#### TASK ITEM:
Report how many lines of these entries hold the string "Гродненский"; reply with the number alone.

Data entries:
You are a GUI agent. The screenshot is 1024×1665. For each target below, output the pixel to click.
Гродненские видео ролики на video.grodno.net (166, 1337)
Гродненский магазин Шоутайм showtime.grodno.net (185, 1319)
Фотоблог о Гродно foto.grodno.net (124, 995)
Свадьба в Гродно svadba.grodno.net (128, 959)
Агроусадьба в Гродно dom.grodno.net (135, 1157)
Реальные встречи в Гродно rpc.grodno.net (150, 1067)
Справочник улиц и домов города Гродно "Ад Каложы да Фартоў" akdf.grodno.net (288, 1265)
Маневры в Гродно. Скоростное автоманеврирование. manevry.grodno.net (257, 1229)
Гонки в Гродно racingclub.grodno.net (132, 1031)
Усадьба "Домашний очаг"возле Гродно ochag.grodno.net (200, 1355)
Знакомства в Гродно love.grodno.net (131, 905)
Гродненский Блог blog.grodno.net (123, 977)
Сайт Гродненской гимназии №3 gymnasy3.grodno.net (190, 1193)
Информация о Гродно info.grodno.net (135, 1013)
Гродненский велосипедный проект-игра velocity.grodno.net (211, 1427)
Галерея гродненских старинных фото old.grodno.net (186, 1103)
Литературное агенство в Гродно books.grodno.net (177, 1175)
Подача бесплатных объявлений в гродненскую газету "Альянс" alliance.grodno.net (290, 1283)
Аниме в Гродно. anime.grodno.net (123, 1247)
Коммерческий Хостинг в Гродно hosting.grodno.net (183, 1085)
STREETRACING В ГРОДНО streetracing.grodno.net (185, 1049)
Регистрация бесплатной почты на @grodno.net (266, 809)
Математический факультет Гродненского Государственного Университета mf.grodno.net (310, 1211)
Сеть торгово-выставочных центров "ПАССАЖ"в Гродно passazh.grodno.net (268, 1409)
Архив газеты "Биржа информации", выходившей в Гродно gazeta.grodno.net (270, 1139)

#### TASK RESULT:
3